[What you have to do]: Can you shift every coordinate in the answers by adding 97 to it, then give the data again, requests included, from the line with "Expand the Add speaker(s) dropdown" through the end of the data?

[Supplied records]:
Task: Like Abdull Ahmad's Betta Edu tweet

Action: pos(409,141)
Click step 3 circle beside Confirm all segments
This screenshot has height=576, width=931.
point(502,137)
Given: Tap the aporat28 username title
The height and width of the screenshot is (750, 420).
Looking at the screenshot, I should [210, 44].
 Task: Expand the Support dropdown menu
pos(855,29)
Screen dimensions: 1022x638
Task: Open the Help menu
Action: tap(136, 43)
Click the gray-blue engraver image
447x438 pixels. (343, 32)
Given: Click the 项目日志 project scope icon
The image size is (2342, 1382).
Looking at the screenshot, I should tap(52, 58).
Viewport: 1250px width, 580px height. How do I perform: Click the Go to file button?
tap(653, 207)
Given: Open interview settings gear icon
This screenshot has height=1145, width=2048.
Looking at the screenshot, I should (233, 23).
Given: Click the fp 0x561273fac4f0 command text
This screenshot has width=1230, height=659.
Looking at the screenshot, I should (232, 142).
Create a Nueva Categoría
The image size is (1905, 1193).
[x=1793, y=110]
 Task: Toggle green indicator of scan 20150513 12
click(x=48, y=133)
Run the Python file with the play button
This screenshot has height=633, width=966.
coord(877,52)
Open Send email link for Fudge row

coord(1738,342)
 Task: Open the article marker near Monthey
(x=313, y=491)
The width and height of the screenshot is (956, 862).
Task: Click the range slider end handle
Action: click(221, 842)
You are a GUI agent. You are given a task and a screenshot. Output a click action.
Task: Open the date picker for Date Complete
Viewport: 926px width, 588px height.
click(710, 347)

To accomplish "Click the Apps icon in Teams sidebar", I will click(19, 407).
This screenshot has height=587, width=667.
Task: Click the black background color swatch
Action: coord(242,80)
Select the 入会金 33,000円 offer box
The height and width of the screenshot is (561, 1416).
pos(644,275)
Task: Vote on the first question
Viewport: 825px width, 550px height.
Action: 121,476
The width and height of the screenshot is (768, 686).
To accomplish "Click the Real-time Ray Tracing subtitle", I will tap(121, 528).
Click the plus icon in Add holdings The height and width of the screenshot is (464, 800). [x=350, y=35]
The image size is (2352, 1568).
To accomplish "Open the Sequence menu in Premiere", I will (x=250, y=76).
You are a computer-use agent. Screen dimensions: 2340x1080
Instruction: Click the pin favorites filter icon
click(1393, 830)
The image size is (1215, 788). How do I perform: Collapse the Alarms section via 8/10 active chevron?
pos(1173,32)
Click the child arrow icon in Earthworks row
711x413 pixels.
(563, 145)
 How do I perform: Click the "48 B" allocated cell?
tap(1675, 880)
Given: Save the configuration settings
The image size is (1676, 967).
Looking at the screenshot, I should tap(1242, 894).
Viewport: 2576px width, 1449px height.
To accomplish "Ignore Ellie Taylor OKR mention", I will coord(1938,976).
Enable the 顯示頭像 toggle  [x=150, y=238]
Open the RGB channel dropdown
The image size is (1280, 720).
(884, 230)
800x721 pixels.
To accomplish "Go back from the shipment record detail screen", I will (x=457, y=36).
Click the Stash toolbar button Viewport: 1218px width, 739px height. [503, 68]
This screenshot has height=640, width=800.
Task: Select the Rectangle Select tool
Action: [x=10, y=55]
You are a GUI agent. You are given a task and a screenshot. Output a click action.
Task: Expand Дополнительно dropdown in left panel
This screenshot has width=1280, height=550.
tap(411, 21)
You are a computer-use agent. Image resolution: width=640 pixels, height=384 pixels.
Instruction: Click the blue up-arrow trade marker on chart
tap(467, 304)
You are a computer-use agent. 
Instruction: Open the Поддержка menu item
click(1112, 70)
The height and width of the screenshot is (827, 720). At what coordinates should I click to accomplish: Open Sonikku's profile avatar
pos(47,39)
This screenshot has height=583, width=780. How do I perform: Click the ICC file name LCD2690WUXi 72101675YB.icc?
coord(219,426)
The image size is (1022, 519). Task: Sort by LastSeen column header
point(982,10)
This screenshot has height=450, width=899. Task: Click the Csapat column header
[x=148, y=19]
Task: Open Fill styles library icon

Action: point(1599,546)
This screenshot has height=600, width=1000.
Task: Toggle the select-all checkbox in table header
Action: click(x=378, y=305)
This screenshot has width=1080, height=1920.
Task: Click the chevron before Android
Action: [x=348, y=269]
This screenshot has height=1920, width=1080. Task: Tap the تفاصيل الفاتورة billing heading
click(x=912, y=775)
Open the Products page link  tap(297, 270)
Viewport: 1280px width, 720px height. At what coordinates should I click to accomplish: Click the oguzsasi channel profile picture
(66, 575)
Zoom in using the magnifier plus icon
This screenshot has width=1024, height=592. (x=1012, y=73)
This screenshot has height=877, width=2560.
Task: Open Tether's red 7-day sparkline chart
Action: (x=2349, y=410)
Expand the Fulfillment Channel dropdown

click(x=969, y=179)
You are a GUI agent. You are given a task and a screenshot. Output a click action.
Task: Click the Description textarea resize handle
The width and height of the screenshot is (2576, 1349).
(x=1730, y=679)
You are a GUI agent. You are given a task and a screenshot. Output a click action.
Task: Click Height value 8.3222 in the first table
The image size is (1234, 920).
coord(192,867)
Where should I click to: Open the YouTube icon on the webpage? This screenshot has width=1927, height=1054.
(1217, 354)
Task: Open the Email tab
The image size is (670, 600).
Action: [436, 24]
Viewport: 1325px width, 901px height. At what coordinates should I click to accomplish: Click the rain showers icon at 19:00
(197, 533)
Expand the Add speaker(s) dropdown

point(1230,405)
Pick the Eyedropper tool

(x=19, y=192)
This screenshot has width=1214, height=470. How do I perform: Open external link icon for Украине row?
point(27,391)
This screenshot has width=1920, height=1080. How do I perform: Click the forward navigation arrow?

[Result of the task]:
Expand the Add speaker(s) dropdown

point(1327,502)
Pick the Eyedropper tool

(x=116, y=289)
This screenshot has width=1214, height=470. How do I perform: Open external link icon for Украине row?
point(124,488)
This screenshot has width=1920, height=1080. How do I perform: Click the forward navigation arrow?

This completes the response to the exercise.